What is asked:
A: Print the passage in the commentary on Tony Blair's tsunami response starting at "Now it is the" and ending at "such a moment?", copied word for word.
B: Extend the commentary on Tony Blair's tsunami response below, picking up right after its final sentence.

Text segment:
════════════════
There is a mystery surrounding Tony Blair's discreet return to London from holiday yesterday and it is why he has so singularly failed to rise to the occasion of the tsunami tragedy. It is not a question of whether he should have remained on holiday or not. You can argue it both ways: that the country needed a voice for their concerns or that it doesn't make much practical difference whether he was here or there. Nor is it simply a matter of public expectation. After Iraq, there are an awful lot of voters who have had quite enough of Mr Blair's brand of caring concern without wishing more of it on this occasion.

The oddity is simply that the Prime Minister, who barely said a word during week after the disaster and only gave one rather abstract television interview, isn't the Tony Blair of five or even a couple of years ago. The parallel is not so much with the death of Diana as with 11 September. Then Mr Blair caught exactly the mood of grief and of resolution in his first reaction at the TUC conference, in his speech to the Labour conference and in his visit to the US. It was President Bush, slow to react and uncertain in his response who seemed the lesser politician.

Now it is the other way round. After an initial silence, it has been Mr Bush who has taken to the cameras and put his mark on America's response and Mr Blair who seems reluctant still either to comprehend the magnitude of the disaster or to try and ride the wave of compassion that has followed. Here is Bill Clinton's greatest pupil in the politics of tone. How can he have missed out on such a moment?

All sorts of reasons have been put forward for the change. The simplest is the human one. After seven years in power, under unrelenting pressure, politicians do genuinely need time off with their family. Mr Blair is not a man who shows the kind of agonising self-doubt that have crippled predecessors such as Anthony Eden and Jim Callaghan. If anything he seems entirely comfortable with power and its exercise. But the strain on close relations can be huge. The need to devote more time to your family is not just an empty phrase for departing ministers.
════════════════
Provided data:
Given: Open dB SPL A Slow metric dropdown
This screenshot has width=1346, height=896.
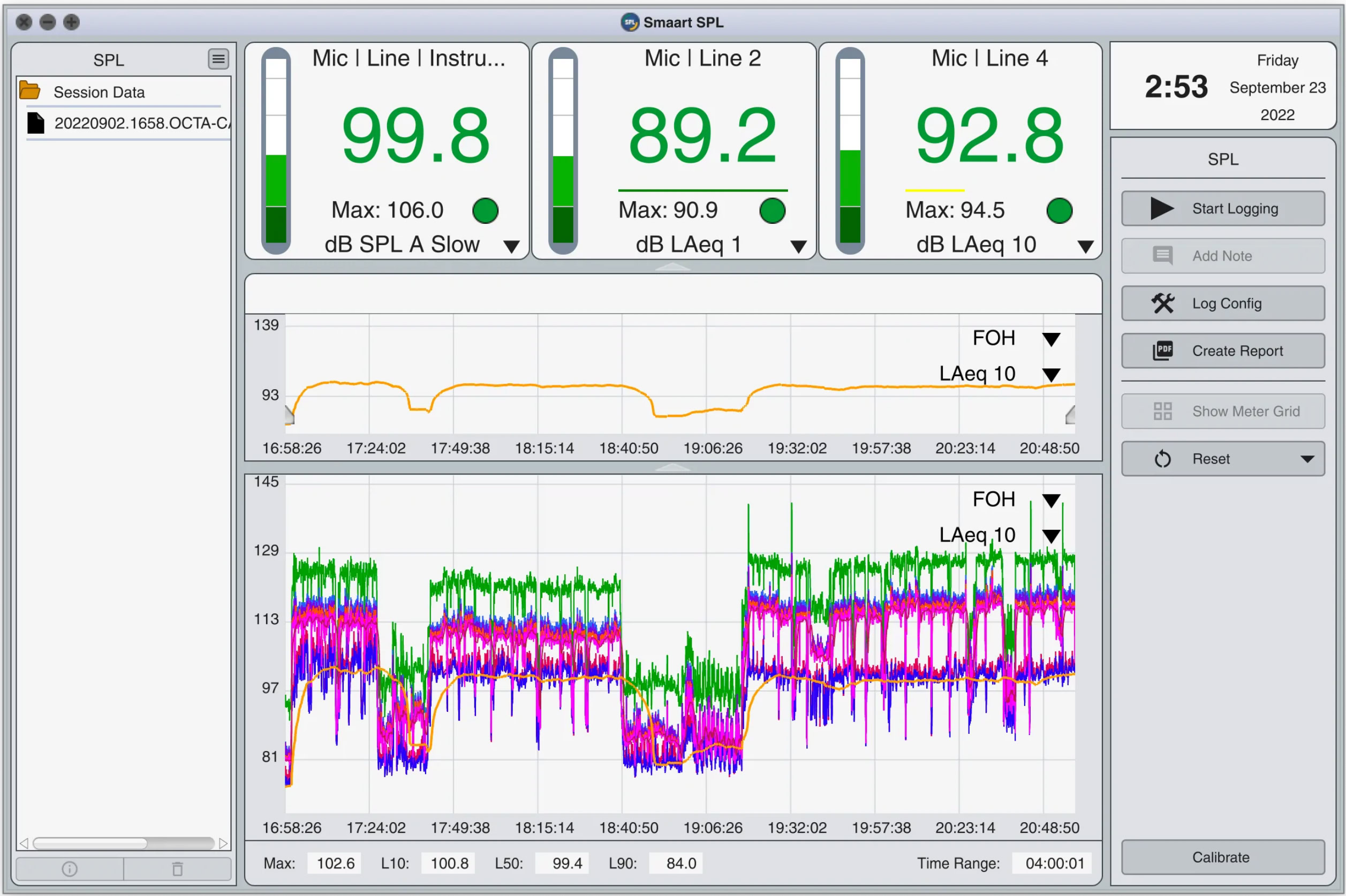Looking at the screenshot, I should [x=511, y=246].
════════════════
Solved problems:
A:
Now it is the other way round. After an initial silence, it has been Mr Bush who has taken to the cameras and put his mark on America's response and Mr Blair who seems reluctant still either to comprehend the magnitude of the disaster or to try and ride the wave of compassion that has followed. Here is Bill Clinton's greatest pupil in the politics of tone. How can he have missed out on such a moment?

B:
Yet those who seek power must be prepared to sacrifice for it - a point which ministers seem reluctant to grasp. Quite aside from the personal, there is something different about the Prime Minister today from the Tony Blair of yesterday. It's partly the attrition in his private office. Robin Butler, former head of the civil service, was last month bemoaning the decline in cabinet government in favour of a presidential style of centralised decision making - a complaint voiced widely in private by senior civil servants. But the interesting thing is not the sense of control by Number 10, strong though that was in the early years, but the extent to which it has been contracting in on itself of late.

The Prime Minister has lost most of his early companions in the inner sanctum, to be replaced by much more conventional types, and he himself has seemed less confident in his decisions. I don't think that he would have been so backward in coming forward had Alastair Campbell still been there. Nor do I think he would seem so divorced from the action had it not been for Iraq.

The effect of that fateful decision to go along with the invasion has changed all for the Prime Minister, not least his own sense of the public mood. To this day he seems to find it hard not so much to acknowledge as to understand why so many continue to be quite so angry about it. "Why can't people," he is wont to complain, "learn to accept my sincerity in going to war just as I accept their good faith in opposing it."

That argument will probably never be settled. But its effect has been to undermine the Prime Minister's confidence in his own touch. Like an actor, a politician needs the sense of connection with his audience to keep going, which is why so many retreat to their core supporters when the going gets rough. But Mr Blair has no natural constituency to fall back on and the lack of it shows in the curious loss of electricity in his public performances ever since Dr Kelly's death rudely interrupted his triumphal visit to Washington and China in 2003.

The war - and Mr Blair's own natural way of doing things- also helps to explain the recent pattern of his behaviour in which the Prime Minister absorbs flack for a time, makes a sudden move to regain the initiative and then lapses back, as if surprised and confused by the consequences of his action. He did it with his u-turn over holding a referendum on the European Constitution, with the promise of a Middle East peace conference in London and the appointment of Alan Milburn to oversee the election campaign. In each case the move has been swift and surprising but has had no follow-up, as if the decision alone was sufficient.

The same may well prove true of the tsunami: at first nothing, then the announcement of some great initiative to do with rebuilding or whatever, and then nothing much again. For the first week the Foreign Office refused to give the numbers of British missing, for fear of embarrassing the Prime Minister, but then decided to give a figure just as he returned. Next step no doubt is a memorial service in somewhere grand before the subject slips away again.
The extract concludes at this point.